Lesser mortals, though, need motivation. "The rich inspire creativity. It's the aspiration of becoming rich that motivates someone to come up with the better mousetrap. That's where our golden eggs keep coming from. If there were no rewards, maybe people would not put in the effort."

How much reward must society provide? White doesn't know, but says, "I would be real reluctant to impose a limit on wealth accumulation. At the same time, we have a substantial income distribution problem in this country, and it's gotten worse over the past few decades. I'm prepared to see redistribution efforts, provided we continue to maintain incentives not just for the better mousetrap but for better software, for a baseball hitter who can hit 300 -- all those things. We need market rewards."

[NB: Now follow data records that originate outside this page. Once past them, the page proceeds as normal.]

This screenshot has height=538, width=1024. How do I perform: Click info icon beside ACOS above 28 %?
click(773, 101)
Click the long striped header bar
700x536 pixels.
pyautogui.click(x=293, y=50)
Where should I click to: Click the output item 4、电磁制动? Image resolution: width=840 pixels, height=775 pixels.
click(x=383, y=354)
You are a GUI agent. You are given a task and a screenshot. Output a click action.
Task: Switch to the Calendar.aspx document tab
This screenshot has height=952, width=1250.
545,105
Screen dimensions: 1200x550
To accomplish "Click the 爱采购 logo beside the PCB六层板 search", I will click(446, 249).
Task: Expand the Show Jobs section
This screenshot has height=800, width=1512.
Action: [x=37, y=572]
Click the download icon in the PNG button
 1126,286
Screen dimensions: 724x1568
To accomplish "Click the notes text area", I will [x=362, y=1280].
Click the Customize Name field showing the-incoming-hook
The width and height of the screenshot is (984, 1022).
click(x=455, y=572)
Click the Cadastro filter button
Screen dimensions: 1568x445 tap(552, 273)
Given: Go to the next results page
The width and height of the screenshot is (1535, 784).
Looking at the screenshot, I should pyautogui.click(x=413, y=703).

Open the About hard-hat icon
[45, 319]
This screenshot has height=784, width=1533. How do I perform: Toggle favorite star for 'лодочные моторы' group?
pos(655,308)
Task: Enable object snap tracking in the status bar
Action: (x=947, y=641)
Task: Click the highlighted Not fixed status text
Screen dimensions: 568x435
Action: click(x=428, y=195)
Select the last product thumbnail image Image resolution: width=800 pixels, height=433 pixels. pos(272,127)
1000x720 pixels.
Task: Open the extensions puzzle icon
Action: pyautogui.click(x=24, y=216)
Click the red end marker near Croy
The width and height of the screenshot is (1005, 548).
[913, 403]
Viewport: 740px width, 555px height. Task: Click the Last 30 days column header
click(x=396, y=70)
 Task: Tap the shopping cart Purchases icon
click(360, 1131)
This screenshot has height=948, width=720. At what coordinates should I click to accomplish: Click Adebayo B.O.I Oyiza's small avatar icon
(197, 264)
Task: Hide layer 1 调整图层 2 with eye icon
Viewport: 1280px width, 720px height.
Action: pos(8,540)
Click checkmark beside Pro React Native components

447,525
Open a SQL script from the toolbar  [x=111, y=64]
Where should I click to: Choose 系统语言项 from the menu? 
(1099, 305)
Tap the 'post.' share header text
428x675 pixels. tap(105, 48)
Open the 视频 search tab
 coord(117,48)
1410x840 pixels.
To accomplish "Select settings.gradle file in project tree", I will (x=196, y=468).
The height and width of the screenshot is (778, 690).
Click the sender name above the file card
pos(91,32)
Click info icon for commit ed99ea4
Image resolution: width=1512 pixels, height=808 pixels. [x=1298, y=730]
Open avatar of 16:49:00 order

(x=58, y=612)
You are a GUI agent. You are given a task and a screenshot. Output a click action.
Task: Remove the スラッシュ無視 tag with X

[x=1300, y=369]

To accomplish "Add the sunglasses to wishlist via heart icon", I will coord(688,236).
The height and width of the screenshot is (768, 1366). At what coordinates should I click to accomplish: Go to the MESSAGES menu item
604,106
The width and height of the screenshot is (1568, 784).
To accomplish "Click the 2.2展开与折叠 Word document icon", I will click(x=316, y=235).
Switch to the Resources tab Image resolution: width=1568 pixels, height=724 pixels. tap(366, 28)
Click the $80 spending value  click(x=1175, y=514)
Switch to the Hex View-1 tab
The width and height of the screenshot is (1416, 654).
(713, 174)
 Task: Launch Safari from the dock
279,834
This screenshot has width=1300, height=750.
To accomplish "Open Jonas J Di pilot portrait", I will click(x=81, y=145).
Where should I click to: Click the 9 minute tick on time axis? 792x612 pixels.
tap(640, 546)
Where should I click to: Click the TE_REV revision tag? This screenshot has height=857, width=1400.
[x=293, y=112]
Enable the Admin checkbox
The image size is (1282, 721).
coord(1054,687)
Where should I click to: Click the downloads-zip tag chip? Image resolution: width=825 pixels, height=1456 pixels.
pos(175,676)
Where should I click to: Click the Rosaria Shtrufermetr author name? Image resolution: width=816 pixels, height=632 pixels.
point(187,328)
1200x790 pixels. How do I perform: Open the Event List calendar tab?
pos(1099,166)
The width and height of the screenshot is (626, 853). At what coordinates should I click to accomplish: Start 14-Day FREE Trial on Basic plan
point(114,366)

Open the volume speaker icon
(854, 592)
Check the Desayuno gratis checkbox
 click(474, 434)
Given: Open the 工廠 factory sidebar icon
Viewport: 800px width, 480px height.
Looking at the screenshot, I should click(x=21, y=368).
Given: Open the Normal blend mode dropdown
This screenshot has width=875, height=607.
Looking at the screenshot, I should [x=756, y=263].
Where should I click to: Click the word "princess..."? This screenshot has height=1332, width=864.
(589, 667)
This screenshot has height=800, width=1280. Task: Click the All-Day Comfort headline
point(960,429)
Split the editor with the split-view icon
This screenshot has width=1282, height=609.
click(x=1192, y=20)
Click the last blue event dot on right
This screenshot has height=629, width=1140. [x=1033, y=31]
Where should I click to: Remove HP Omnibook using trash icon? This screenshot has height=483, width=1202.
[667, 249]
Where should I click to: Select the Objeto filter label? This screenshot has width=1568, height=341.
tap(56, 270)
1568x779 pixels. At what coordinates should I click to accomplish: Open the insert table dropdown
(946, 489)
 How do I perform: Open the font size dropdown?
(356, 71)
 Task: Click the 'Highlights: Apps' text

George Gilder, author of the book "Wealth and Poverty," argues that the self-made rich serve as multipliers of wealth: "The people who create wealth know best how to make more of it," he says. A wealthy individual can move from one investment to another quickly, unilaterally, making bets more daring and unconventional than could an institution.

"The wealthy back things others might regard as nonsensical or outrageous -- like airplanes, junk bonds or Wal-Mart. Imagine putting all those huge stores out in the boondocks."

White cautions, however, that questions of social utility are complex. Charity itself is an investment, even if its return is hard to measure.

"Always, there are tradeoffs," he says. "If we devote resources to raising up the bottom end of society, we may do so at the cost of lower economic growth, a lower standard of living. There's no such thing as an easy answer."